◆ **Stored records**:
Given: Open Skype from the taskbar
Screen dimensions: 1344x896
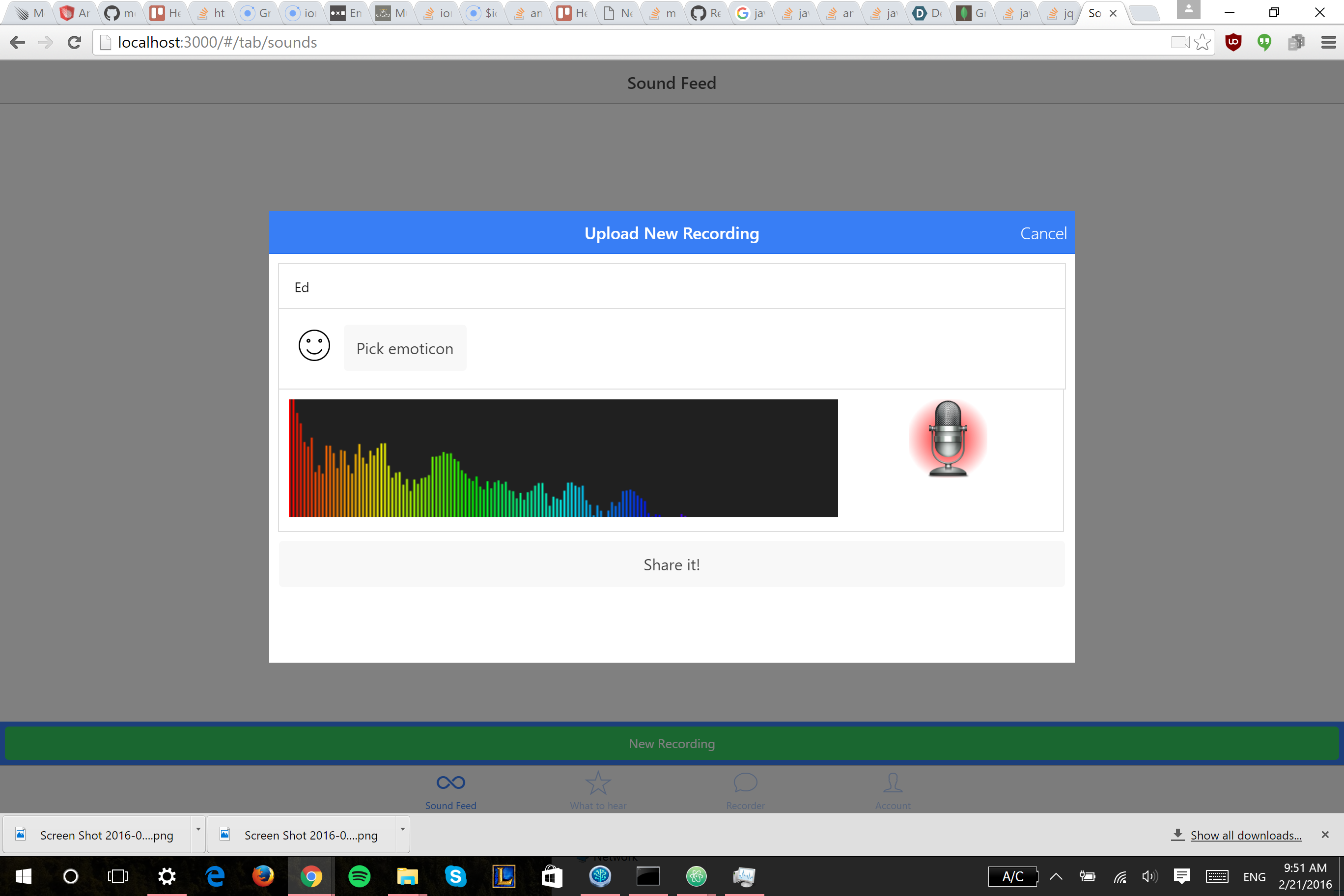Looking at the screenshot, I should click(455, 876).
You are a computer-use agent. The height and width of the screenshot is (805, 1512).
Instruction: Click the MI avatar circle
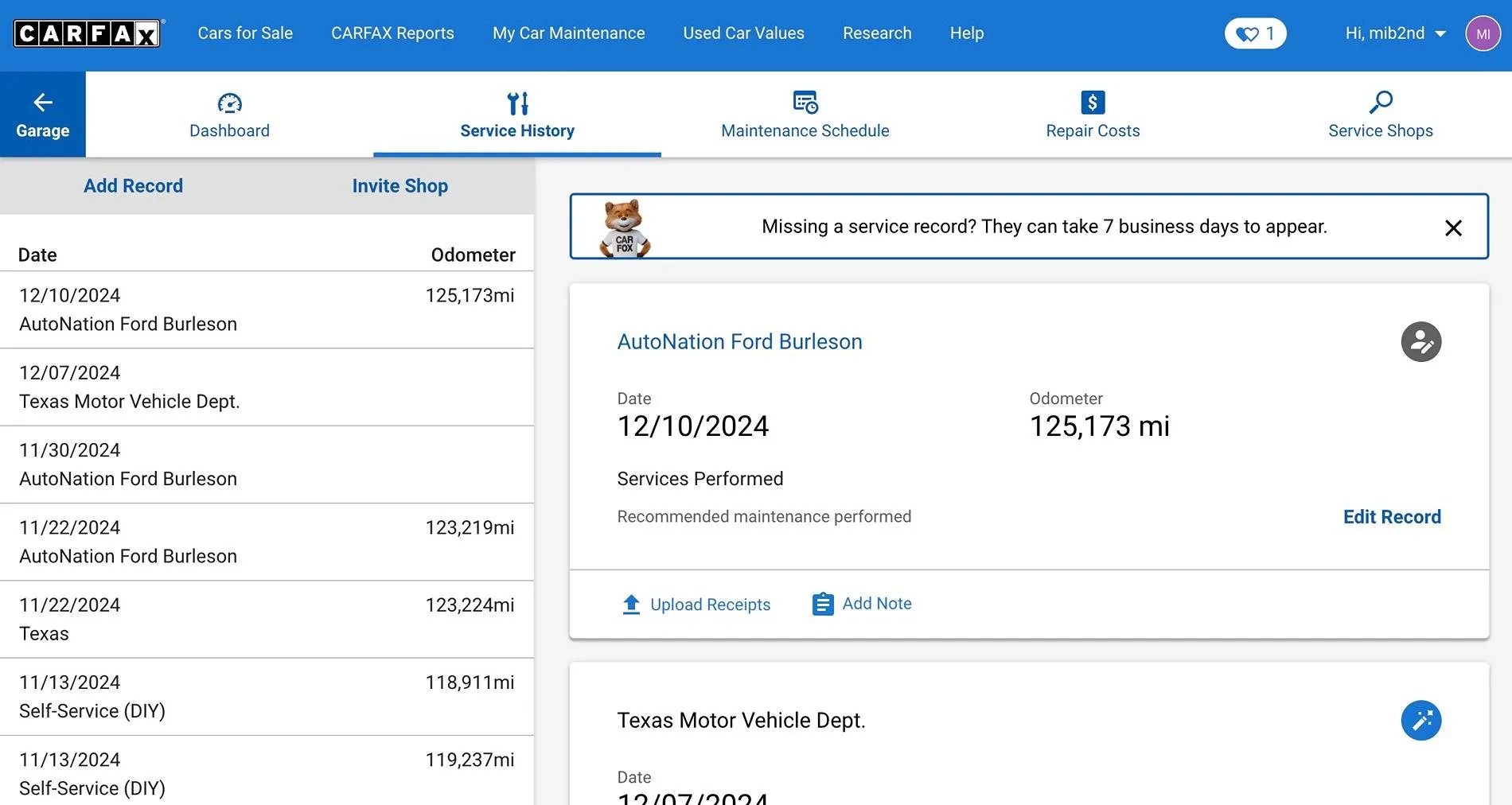[1482, 33]
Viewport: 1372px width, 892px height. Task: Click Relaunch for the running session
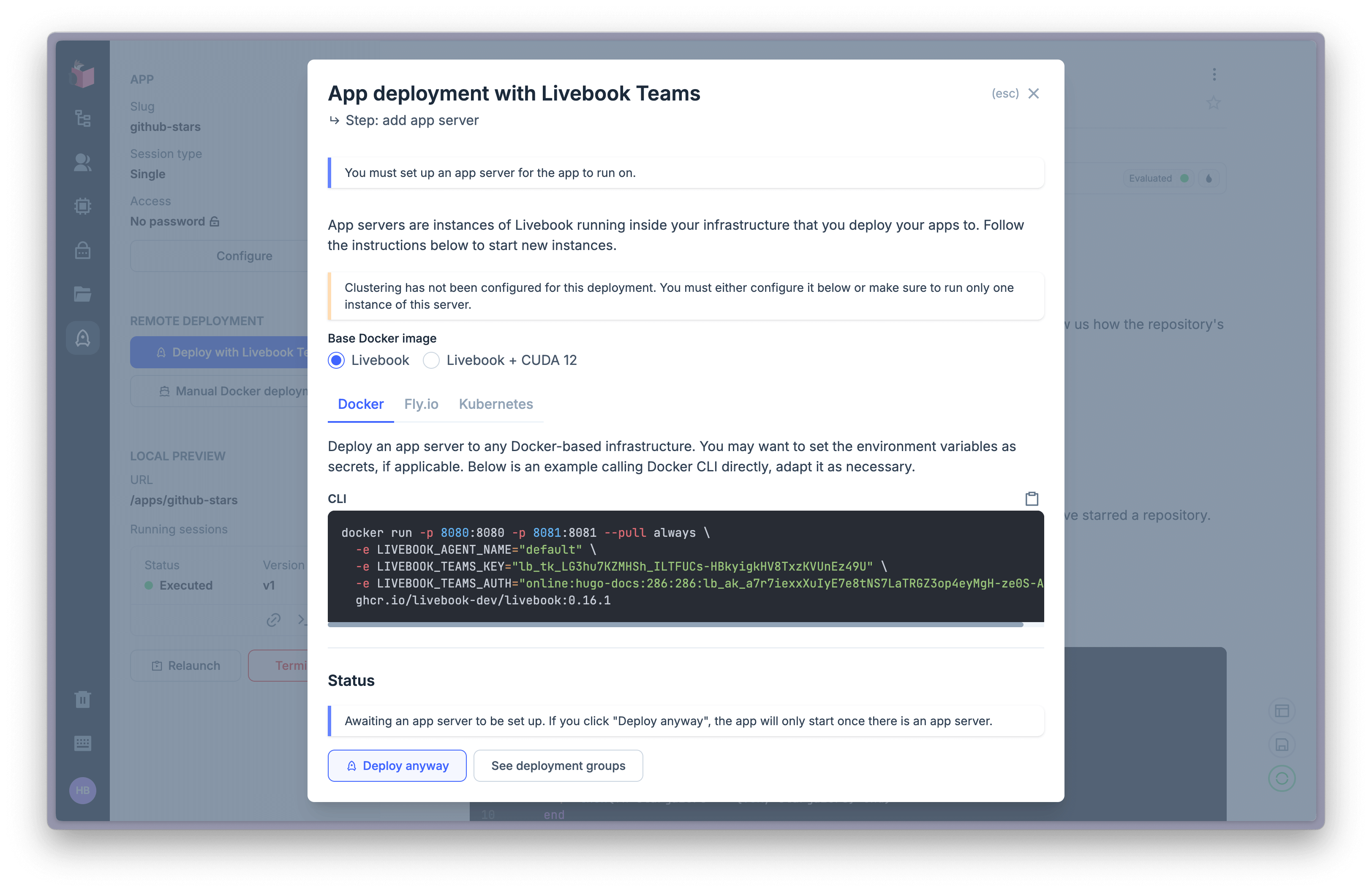(x=185, y=665)
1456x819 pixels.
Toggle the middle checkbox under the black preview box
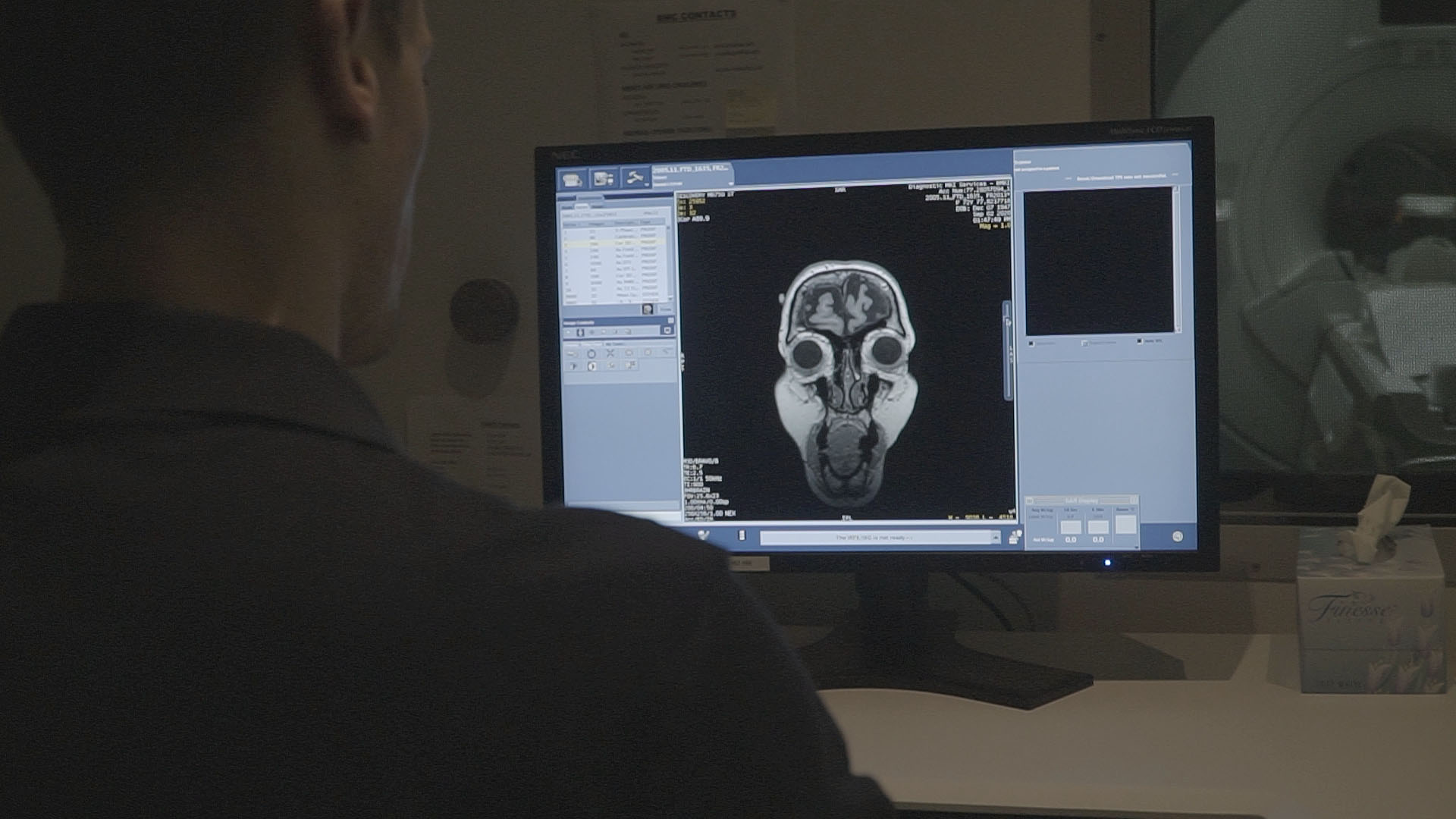[x=1085, y=344]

◆ **Aim of the exercise**: Write out, word for word, the lines running from the one containing "Viewport: 1372px width, 892px" to the end of the data above; the pictures are to be left out.

◆ **Exercise result**:
Viewport: 1372px width, 892px height. Task: Click Relaunch for the running session
(x=185, y=665)
1456x819 pixels.
Toggle the middle checkbox under the black preview box
[x=1085, y=344]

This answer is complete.